* Work order: The answer must be the full listing, restated word for word.

* Task material:
● ● ● ●
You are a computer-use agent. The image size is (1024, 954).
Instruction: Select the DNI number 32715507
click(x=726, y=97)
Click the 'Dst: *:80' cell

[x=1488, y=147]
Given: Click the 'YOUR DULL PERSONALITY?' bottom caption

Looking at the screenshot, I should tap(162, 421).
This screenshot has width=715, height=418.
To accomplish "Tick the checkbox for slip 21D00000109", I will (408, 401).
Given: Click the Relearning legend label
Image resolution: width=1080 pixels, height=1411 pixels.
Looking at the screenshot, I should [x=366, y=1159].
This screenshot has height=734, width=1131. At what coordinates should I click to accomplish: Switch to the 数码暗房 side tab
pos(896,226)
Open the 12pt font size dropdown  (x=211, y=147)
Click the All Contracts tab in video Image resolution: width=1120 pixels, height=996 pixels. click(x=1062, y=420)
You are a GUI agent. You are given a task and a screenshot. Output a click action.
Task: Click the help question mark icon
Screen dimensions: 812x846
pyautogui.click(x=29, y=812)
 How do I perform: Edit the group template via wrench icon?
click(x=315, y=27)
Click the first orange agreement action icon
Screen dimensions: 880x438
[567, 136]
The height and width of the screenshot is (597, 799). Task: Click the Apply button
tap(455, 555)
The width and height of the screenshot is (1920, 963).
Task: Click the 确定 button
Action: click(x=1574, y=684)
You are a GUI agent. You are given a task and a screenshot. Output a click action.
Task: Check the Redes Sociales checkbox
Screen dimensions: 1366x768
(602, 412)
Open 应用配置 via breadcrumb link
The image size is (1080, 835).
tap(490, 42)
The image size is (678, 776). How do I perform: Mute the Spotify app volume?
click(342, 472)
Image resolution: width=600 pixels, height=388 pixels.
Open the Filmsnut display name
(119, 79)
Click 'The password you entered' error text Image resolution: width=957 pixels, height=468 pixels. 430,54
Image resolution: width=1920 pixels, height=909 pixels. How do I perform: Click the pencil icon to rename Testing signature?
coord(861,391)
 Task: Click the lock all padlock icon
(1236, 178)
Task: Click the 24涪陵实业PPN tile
● ● ● ●
* Written answer:
You are a computer-use agent. The image size is (1024, 954).
Instruction: Select the DNI number 32715507
click(x=726, y=97)
Click the 'Dst: *:80' cell

[x=1488, y=147]
Given: Click the 'YOUR DULL PERSONALITY?' bottom caption

Looking at the screenshot, I should tap(162, 421).
This screenshot has width=715, height=418.
To accomplish "Tick the checkbox for slip 21D00000109", I will (408, 401).
Given: Click the Relearning legend label
Image resolution: width=1080 pixels, height=1411 pixels.
Looking at the screenshot, I should [x=366, y=1159].
This screenshot has height=734, width=1131. At what coordinates should I click to accomplish: Switch to the 数码暗房 side tab
pos(896,226)
Open the 12pt font size dropdown  (x=211, y=147)
Click the All Contracts tab in video Image resolution: width=1120 pixels, height=996 pixels. click(x=1062, y=420)
You are a GUI agent. You are given a task and a screenshot. Output a click action.
Task: Click the help question mark icon
Screen dimensions: 812x846
pyautogui.click(x=29, y=812)
 How do I perform: Edit the group template via wrench icon?
click(x=315, y=27)
Click the first orange agreement action icon
Screen dimensions: 880x438
[567, 136]
The height and width of the screenshot is (597, 799). Task: Click the Apply button
tap(455, 555)
The width and height of the screenshot is (1920, 963).
Task: Click the 确定 button
Action: click(x=1574, y=684)
You are a GUI agent. You are given a task and a screenshot. Output a click action.
Task: Check the Redes Sociales checkbox
Screen dimensions: 1366x768
(602, 412)
Open 应用配置 via breadcrumb link
The image size is (1080, 835).
tap(490, 42)
The image size is (678, 776). How do I perform: Mute the Spotify app volume?
click(342, 472)
Image resolution: width=600 pixels, height=388 pixels.
Open the Filmsnut display name
(119, 79)
Click 'The password you entered' error text Image resolution: width=957 pixels, height=468 pixels. 430,54
Image resolution: width=1920 pixels, height=909 pixels. How do I perform: Click the pencil icon to rename Testing signature?
coord(861,391)
 Task: Click the lock all padlock icon
(1236, 178)
Task: Click the 24涪陵实业PPN tile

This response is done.